We propose a new compression scheme for genomic data given as sequence fragments called reads. The scheme uses a reference genome at the decoder side only, freeing the encoder from the burdens of storing references and performing computationally costly alignment operations. The main ingredient of the scheme is a multi-layer code construction, delivering to the decoder sufficient information to align the reads, correct their differences from the reference, validate their reconstruction, and correct reconstruction errors. The core of the method is the well-known concept of distributed source coding with decoder side information, fortified by a generalized-concatenation code construction enabling efficient embedding of all the information needed for reliable reconstruction. We first present the scheme for the case of substitution errors only between the reads and the reference, and then extend it to support reads with a single deletion and multiple substitutions.
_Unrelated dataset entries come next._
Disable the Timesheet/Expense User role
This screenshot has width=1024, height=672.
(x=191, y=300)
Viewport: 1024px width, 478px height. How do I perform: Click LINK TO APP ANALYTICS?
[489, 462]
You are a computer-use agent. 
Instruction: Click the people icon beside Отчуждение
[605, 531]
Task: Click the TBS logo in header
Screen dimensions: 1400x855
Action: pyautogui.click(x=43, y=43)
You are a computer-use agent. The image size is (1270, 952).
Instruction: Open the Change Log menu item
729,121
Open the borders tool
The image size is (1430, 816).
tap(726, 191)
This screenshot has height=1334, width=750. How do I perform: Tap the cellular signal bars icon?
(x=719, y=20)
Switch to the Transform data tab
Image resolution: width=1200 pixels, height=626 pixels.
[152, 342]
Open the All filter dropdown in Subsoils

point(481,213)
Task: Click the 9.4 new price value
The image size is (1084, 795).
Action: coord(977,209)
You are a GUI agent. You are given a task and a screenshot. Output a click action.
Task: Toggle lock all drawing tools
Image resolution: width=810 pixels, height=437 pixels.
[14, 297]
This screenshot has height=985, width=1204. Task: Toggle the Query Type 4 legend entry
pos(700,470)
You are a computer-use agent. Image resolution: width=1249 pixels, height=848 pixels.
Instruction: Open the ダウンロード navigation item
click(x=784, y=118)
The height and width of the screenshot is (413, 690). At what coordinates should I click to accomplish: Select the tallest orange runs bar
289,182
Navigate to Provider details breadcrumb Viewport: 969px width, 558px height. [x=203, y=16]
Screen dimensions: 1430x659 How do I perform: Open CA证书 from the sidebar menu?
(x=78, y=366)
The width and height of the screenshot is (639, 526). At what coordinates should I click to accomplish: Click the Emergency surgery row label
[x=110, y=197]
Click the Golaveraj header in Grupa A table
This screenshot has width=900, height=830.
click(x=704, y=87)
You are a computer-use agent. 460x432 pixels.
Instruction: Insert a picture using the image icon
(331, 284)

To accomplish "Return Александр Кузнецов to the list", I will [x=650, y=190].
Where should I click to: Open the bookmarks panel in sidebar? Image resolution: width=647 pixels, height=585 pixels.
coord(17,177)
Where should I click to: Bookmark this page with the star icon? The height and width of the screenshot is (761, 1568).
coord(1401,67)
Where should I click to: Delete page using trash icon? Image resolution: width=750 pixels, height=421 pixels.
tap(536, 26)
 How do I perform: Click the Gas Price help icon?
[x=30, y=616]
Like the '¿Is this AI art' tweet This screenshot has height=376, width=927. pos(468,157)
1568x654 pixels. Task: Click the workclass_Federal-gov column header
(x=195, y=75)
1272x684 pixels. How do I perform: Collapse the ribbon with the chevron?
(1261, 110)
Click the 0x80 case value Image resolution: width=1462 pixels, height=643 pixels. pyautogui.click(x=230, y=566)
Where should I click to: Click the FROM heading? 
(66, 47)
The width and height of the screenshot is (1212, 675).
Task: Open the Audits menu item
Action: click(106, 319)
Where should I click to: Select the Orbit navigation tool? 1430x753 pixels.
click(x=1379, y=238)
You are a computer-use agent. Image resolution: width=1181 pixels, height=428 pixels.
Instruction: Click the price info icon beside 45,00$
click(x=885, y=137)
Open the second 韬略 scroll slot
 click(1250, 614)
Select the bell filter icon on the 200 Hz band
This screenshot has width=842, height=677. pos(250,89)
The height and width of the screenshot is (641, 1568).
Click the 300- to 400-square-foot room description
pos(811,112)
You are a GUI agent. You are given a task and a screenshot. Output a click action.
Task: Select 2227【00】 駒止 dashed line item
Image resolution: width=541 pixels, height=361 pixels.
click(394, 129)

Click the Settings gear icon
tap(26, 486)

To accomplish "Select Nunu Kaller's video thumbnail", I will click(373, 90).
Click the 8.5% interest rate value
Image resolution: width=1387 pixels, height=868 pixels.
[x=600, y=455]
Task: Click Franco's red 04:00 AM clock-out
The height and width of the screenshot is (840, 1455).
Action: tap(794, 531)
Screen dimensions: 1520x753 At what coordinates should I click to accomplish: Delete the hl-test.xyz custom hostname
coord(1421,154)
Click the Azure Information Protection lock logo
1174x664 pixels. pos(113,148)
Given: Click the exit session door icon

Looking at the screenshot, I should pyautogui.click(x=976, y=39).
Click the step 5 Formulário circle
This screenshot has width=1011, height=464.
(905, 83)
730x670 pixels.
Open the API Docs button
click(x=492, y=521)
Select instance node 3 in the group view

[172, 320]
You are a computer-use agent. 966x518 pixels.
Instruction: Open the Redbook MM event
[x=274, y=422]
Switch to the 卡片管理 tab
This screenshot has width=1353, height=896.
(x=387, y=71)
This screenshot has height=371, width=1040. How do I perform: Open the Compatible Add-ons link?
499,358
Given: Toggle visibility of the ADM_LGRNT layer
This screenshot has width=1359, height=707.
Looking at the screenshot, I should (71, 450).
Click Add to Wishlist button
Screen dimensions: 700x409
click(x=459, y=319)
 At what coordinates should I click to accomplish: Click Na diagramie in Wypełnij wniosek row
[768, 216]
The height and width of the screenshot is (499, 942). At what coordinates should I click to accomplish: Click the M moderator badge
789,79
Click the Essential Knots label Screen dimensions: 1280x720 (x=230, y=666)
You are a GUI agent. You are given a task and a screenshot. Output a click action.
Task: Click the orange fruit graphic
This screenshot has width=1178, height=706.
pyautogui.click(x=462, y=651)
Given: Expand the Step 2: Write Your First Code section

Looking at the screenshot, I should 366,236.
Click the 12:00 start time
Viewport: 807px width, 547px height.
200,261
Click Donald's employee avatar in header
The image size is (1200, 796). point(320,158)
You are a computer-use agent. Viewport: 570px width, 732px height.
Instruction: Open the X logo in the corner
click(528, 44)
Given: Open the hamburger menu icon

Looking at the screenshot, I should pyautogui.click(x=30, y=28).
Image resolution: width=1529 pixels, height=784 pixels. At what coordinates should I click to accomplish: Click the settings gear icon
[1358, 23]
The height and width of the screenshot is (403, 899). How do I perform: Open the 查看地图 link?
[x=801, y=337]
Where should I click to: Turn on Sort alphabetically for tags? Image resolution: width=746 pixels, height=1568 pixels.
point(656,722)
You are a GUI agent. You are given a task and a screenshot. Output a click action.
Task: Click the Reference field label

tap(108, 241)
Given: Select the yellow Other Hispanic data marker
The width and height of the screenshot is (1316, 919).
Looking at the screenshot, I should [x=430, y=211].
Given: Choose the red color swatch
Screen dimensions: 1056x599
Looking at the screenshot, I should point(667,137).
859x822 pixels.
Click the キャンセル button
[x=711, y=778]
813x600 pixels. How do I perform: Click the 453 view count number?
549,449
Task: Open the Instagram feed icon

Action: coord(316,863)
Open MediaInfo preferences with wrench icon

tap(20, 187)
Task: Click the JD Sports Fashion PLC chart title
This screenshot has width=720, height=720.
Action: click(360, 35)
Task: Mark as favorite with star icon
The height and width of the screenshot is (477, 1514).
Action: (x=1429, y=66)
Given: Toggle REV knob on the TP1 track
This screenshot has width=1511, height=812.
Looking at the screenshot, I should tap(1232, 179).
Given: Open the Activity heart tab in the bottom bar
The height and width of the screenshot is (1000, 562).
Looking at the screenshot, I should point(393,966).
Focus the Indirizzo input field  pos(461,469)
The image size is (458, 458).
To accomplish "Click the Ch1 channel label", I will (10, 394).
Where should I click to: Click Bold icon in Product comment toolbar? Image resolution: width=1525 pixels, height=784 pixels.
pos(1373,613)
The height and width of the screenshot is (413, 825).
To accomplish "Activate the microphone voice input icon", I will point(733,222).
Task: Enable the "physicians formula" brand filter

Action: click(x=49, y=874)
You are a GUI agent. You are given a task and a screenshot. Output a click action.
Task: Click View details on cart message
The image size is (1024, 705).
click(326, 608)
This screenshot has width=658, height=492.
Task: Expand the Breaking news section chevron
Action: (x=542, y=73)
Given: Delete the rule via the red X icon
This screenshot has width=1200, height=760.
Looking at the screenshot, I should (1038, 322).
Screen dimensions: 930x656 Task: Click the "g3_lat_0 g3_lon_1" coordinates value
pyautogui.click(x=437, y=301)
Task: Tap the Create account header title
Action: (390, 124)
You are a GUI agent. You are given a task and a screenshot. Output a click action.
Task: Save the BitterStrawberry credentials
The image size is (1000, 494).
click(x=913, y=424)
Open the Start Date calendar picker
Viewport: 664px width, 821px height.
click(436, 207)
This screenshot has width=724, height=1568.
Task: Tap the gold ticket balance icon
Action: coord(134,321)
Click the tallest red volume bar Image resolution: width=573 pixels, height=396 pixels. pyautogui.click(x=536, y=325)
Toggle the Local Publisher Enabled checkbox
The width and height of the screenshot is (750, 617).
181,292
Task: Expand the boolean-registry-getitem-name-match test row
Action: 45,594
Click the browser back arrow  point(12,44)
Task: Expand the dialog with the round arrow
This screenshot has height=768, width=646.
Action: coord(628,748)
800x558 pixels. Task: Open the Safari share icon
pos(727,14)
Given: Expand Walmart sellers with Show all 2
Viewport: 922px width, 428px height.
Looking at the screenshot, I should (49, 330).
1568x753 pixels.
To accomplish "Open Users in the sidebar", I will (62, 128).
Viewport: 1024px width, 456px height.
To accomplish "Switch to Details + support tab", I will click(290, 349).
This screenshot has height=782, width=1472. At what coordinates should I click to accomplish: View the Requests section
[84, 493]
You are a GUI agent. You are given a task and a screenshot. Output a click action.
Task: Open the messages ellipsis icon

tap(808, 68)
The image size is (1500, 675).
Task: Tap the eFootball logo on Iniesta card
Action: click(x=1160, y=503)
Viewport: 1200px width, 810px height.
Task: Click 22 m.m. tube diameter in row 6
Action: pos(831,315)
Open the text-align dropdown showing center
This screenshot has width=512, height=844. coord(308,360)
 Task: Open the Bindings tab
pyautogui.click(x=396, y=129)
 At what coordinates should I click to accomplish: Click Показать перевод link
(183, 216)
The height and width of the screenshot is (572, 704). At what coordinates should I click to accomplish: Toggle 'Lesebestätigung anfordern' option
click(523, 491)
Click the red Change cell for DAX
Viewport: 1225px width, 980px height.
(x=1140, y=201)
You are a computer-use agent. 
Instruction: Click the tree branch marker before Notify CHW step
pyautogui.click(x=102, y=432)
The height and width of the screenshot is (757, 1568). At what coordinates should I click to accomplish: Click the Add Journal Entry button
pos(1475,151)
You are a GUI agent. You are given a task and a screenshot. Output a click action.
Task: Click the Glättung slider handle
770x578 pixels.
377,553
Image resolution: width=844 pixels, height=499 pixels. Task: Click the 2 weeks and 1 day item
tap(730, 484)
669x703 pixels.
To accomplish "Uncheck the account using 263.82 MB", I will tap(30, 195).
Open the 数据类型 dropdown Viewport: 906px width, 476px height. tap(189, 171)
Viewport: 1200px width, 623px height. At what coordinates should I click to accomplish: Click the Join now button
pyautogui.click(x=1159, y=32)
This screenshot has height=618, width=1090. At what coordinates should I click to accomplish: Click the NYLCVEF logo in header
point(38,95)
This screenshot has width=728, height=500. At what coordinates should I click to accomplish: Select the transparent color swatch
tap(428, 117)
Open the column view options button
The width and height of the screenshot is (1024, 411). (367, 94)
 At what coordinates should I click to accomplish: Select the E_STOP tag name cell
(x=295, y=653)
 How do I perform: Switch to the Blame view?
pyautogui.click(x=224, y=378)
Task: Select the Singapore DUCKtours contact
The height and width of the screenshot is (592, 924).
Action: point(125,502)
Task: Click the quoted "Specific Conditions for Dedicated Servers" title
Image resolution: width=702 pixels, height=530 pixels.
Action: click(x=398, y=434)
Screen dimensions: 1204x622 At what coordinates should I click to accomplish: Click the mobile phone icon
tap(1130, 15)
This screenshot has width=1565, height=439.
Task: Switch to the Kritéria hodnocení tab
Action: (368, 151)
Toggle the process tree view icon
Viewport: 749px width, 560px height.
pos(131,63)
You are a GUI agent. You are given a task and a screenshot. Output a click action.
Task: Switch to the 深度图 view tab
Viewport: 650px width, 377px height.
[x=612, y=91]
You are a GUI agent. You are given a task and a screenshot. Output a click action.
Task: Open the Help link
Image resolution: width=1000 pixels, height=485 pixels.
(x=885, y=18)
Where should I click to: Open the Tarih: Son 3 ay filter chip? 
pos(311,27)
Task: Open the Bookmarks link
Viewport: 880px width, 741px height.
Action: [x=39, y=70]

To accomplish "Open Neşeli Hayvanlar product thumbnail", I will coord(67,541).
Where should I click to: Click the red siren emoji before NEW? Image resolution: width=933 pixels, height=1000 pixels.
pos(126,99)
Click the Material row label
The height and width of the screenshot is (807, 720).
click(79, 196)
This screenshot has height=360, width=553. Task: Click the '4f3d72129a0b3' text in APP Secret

A central tool in this extension is a new distance metric that is shown analytically to improve alignment performance over existing distance metrics.

翻译：我们提出一种针对基因组序列片段（称为读取片段）的新型压缩方案。该方案仅在解码端使用参考基因组，使编码端无需承担存储参考序列及执行高计算开销比对操作的重任。方案核心为多层编码架构，能为解码端提供充足信息以完成读取比对、修正与参考序列的差异、验证重建质量并纠正重建错误。该方法的基础是经典的带解码端辅助信息的分布式信源编码理论，通过广义级联编码构造实现高效嵌入可靠重建所需的所有信息。我们首先针对读取片段与参考序列间仅存在替换错误的情形提出该方案，随后将其扩展至支持含单个删除错误与多个替换错误的读取片段。该扩展的核心工具是一种新型距离度量，理论分析表明其相较于现有距离度量能显著提升比对性能。